Your objective ▸ Look below for the line with "You are a GUI", then repeat it and all lines after it, exactly, minus any pictures.

Saved data entries:
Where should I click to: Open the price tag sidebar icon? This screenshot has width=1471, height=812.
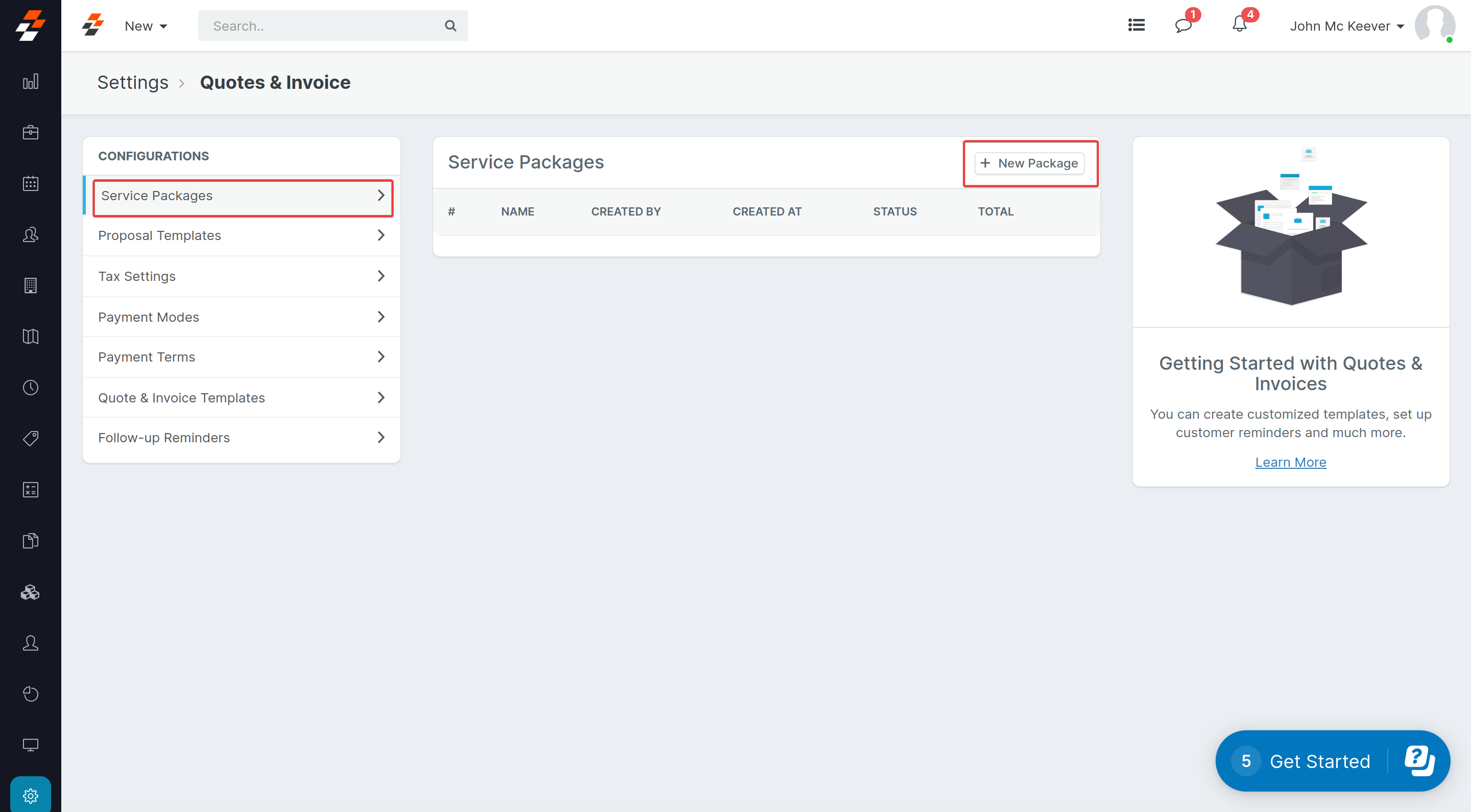click(30, 439)
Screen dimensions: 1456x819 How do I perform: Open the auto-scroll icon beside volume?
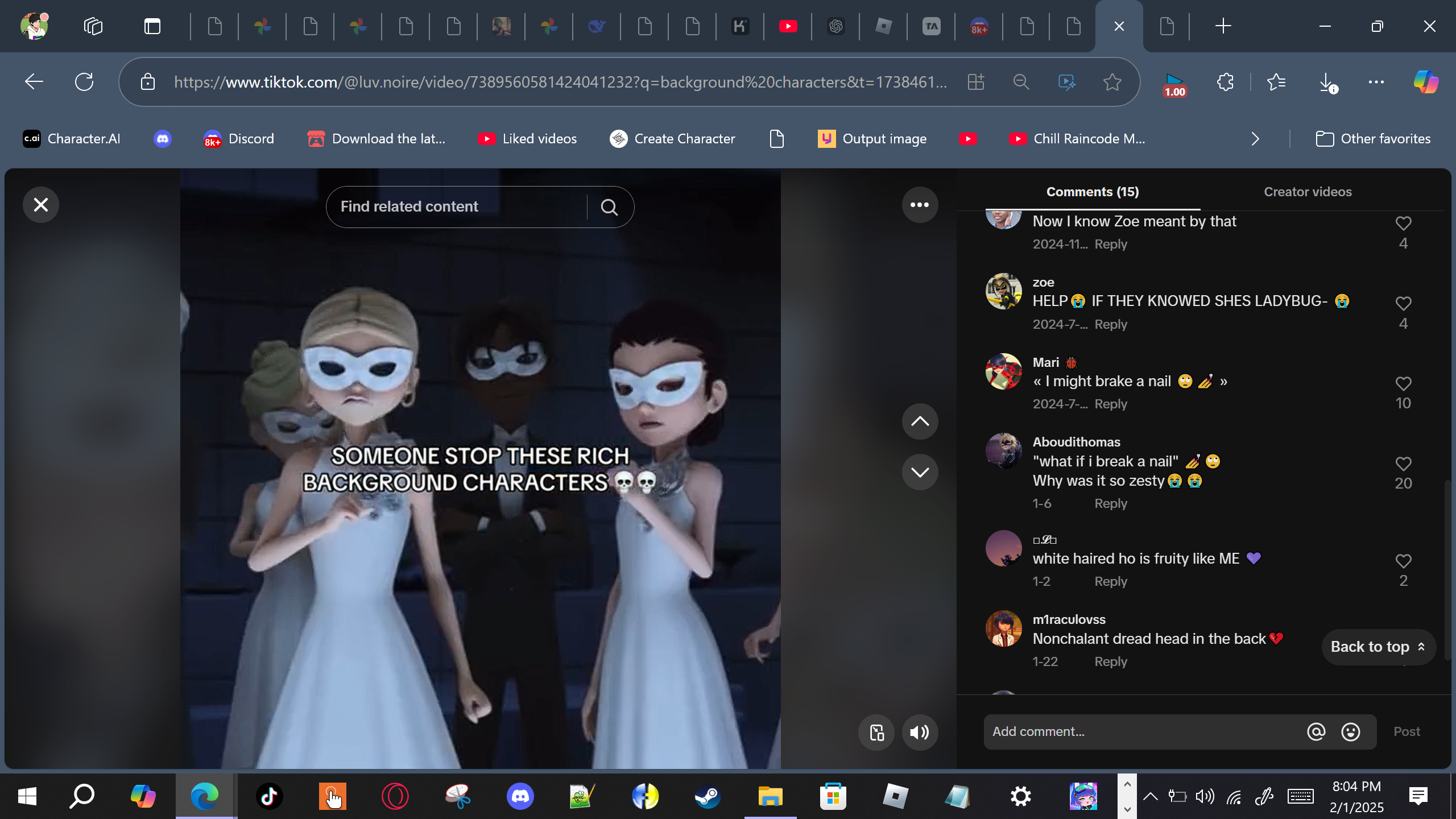[x=876, y=733]
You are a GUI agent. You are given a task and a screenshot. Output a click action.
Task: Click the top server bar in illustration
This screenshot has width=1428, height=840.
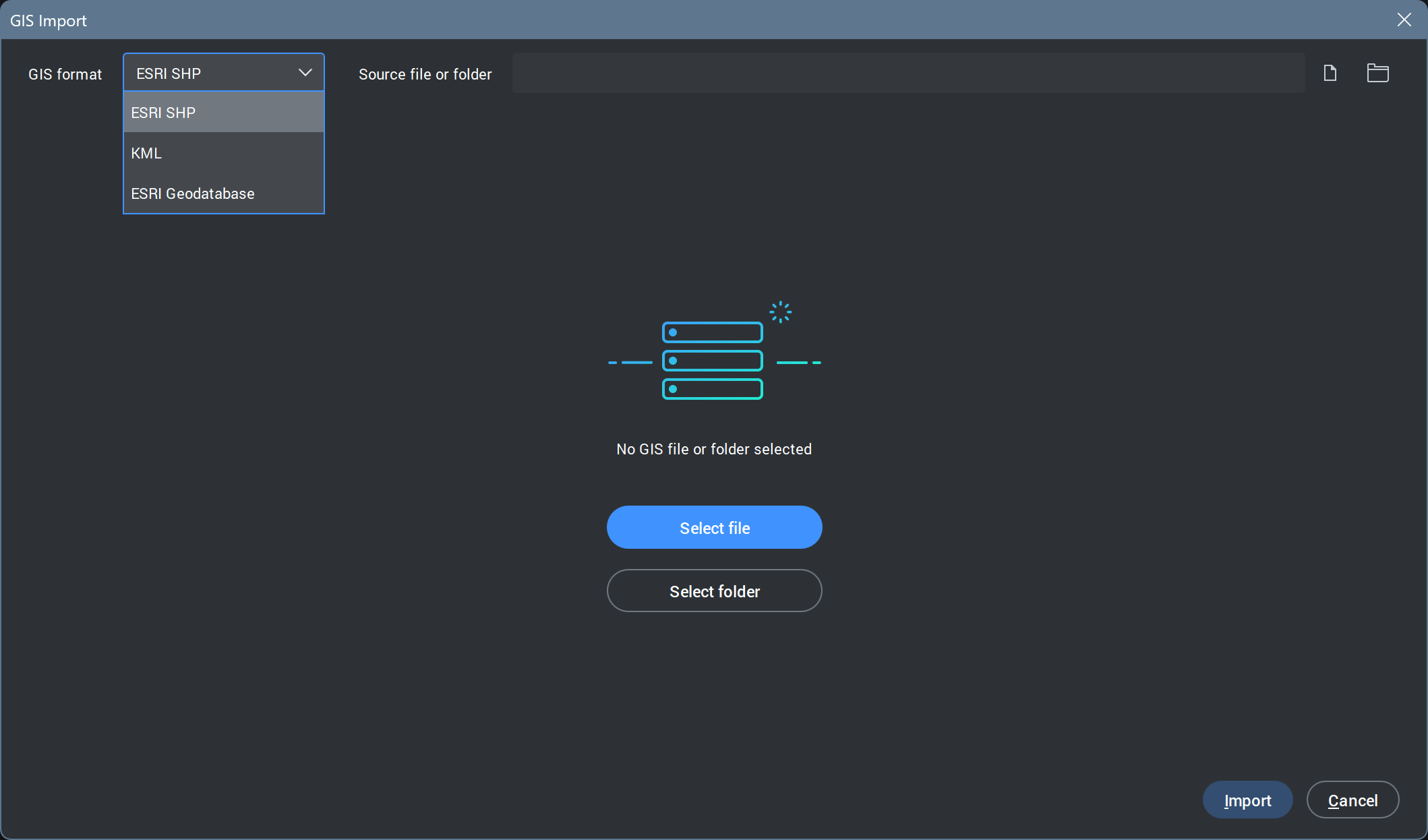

Written response ▸
You are a GUI agent. You are given a task and a screenshot. Output a click action.
Task: Click the top server bar in illustration
This screenshot has width=1428, height=840.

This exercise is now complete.